If your middle school teacher thinks that Cruz is not eligible, he/she will have to make his/her pitch to the electors and I would suggest that he/she start making that pitch to the voters who select the electors.
I am aware there was much discussion at the Constitutional Convention as eligibility qualifications for POTUSA. What you quote indicates to me that Madison was ambivalent as to a rigid requirement. I prefer to include Franklin’s presentation to Washington referencing Vattel’s writings and the resulting wording for eligibility. Such is not ambivalent as to place of birth coupled with parentage. How ever accepting what appears to be emphasis on ‘place of birth’ I want the fact as to deposed Muslim President of Egypt having given birth to two sons in the USA that these two men would be eligible for POTUSA by reason of place of birth. I cannot believe the Founding Fathers with their knowledge of the world would have set a criterion that would could allow such a possibility.

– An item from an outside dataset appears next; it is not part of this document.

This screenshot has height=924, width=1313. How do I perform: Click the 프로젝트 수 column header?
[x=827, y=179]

The Founding Fathers established a constitutional amendment process that allows for alteration of any and all of their original thinking on any issue. They made it difficult to alter their work by amendment but not impossible. In modern day constitutional interpretation, the 14th Amendment’s citizenship clause is the definitive statement and it applies to “all persons...”

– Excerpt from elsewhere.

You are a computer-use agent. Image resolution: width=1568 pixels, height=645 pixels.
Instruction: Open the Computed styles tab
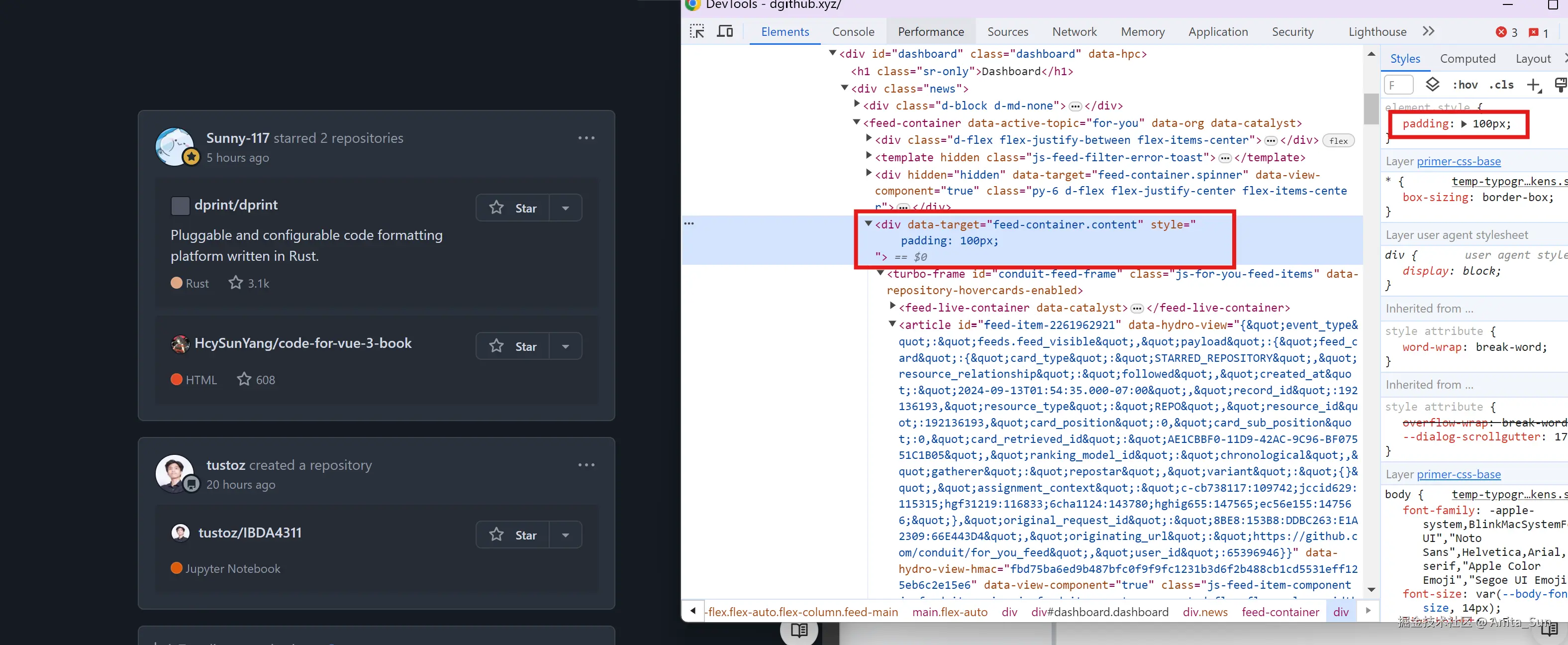click(x=1467, y=58)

Justice Scalia, for example, said the following in oral arguments in a citizenship case:
(Jus soli citizenship is based on the land of birth and jus sanguinis is citizenship based on parentage).
In the oral arguments of Tuan Anh Nguyen v. INS (No. 99-2071), Justice Scalia made it clear that his view is that natural born citizenship, the requirement to be president, is based on jus soli (birth in the United States).
Here is the relevant section from the transcript:
Justice Scalia: “
I mean, isnt it clear that the natural born requirement in the Constitution was intended explicitly to exclude some Englishmen who had come here and spent some time here and then went back and raised their families in England?
They did not want that.
They wanted natural born Americans.
[Ms.]. Davis (Appellant’s Attorney): Yes, by the same token
Justice Scalia: That is jus soli, isnt it?
[Ms.] Davis: By the same token, one could say that the provision would apply now to ensure that Congress cant apply suspect classifications to keep certain individuals from aspiring to those offices.
Justice Scalia: Well, maybe.
Im just referring to the meaning of natural born within the Constitution.
I dont think youre disagreeing.
It requires jus soli, doesnt it?”
I just don’t think we’re going to find any judge or justice anywhere in 21st century America who doesn’t believe that jus soli isn’t the fundamental requirement for natural born citizenship.